The checked-in perf.yaml runs a short synthetic warmup, then replays the trace at its original timestamps. It wraps this AIPerf run:

$aiperf profile -m nvidia/DeepSeek-V3.2-NVFP4 --tokenizer nvidia/DeepSeek-V3.2-NVFP4 \
> --input-file /model-cache/traces/conversation_trace_synth_16.00x1+10.00_speedup1_maxisl110000.jsonl \
> --custom-dataset-type mooncake_trace --fixed-schedule \
> --url http://disagg-kv-dsv32-nvfp4-frontend:8000 --streaming \
> --goodput "time_to_first_token:20000 inter_token_latency:50"
$kubectl apply -f recipes/deepseek-v32-fp4/trtllm/disagg-kv-router/perf.yaml -n ${NAMESPACE}
$
$# Follow the benchmark Job's logs:
>kubectl logs -f -l job-name=disagg-kv-dsv32-nvfp4-bench -n ${NAMESPACE}

Results land under /model-cache/perf/<epoch>_<job-name>/ on the model-cache PVC; copy them out with kubectl cp.

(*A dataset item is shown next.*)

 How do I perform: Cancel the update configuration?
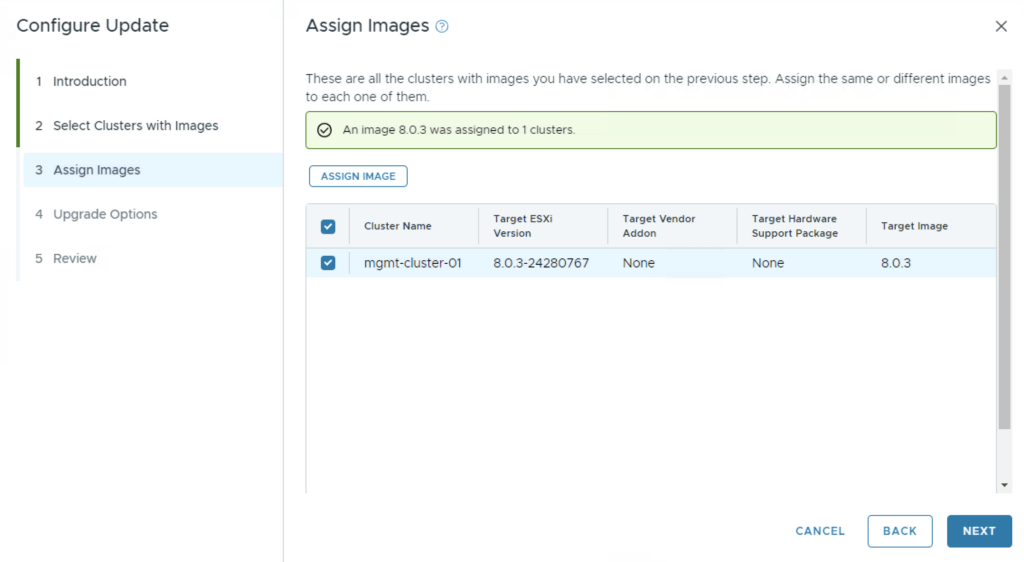820,531
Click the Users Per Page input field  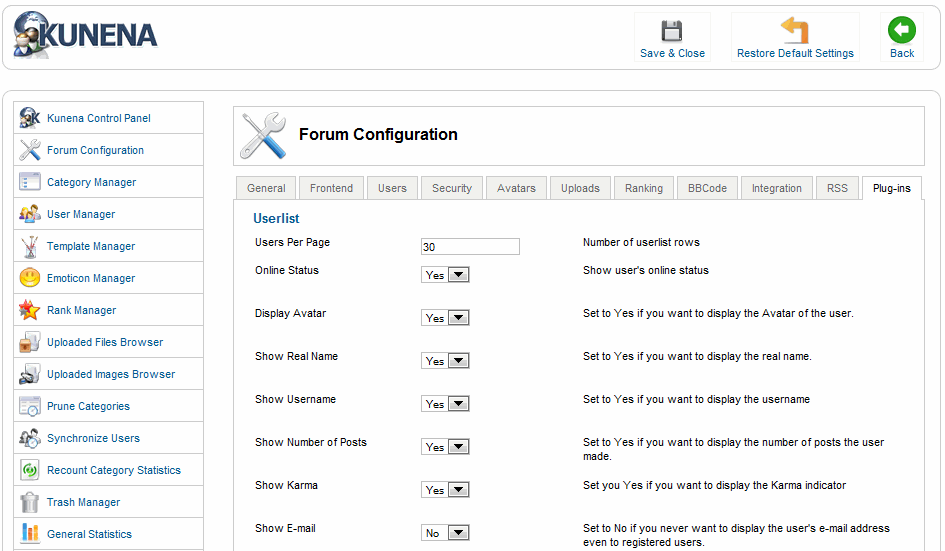(470, 247)
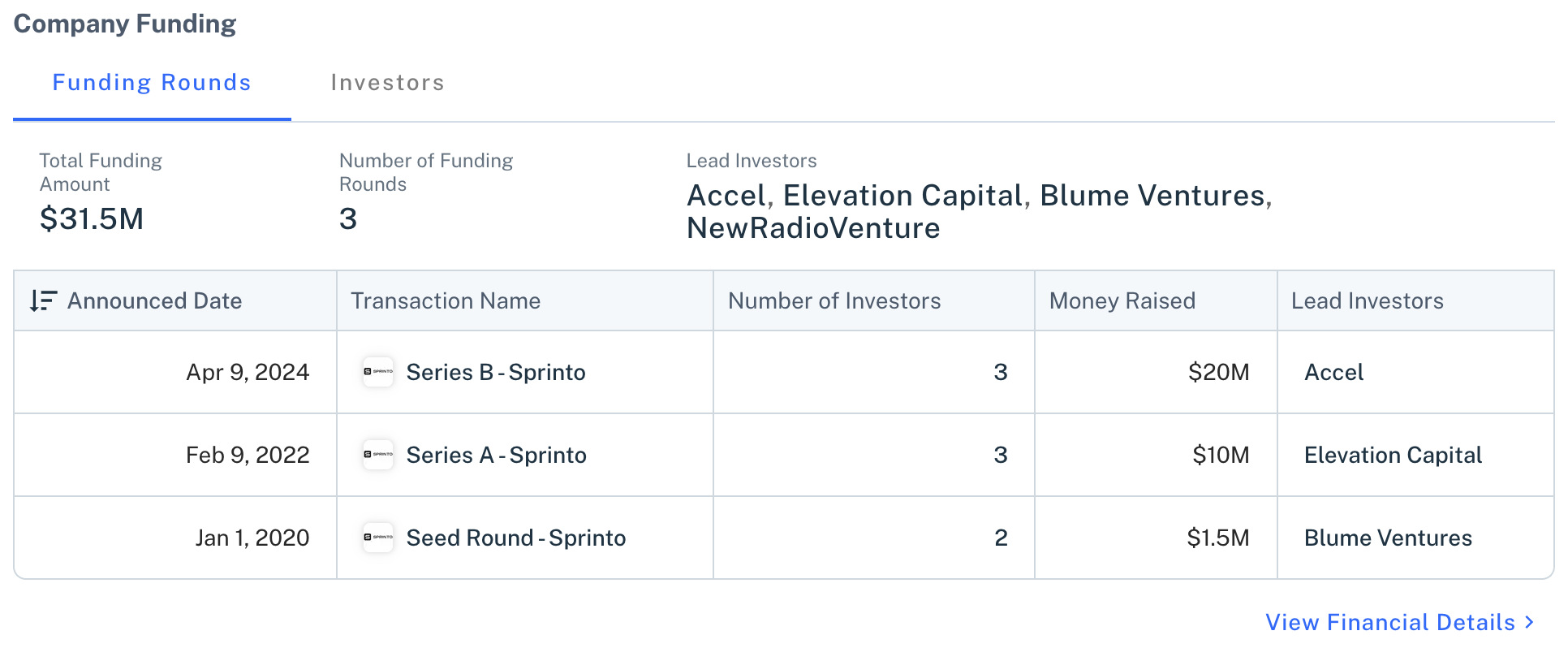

Because the replay is --fixed-schedule, throughput is fixed by the trace — the metrics to compare are TTFT (KV-aware routing cuts prefill compute via prefix hits), ITL (disaggregation isolates decode from prefill interference), total request latency, and goodput against the TTFT 20s / ITL 50ms SLA.

Notes

  • The aggregated round-robin configuration (trtllm/agg-round-robin/) is the benchmark control arm; it appears on the Feature Benchmark page, not as a recipe target here.
  • The benchmark job pins transformers==4.57.6: the trtllm-runtime base ships 4.55.0, and aiperf 0.6.0’s transformers>=4.56.0 floor would otherwise pull 5.x, which cannot load the deepseek_v32 tokenizer (surfaces as “Failed to load tokenizer”).
  • Decode workers run the WIDEEP MoE backend with moe_expert_parallel_size: 8 and FP8 KV cache; prefill enables chunked prefill and KV block reuse (tokens_per_block: 64, matching --kv-block-size 64).
  • The trace tops out at 109,459 input tokens; both engine configs set max_seq_len: 121000 to accommodate it.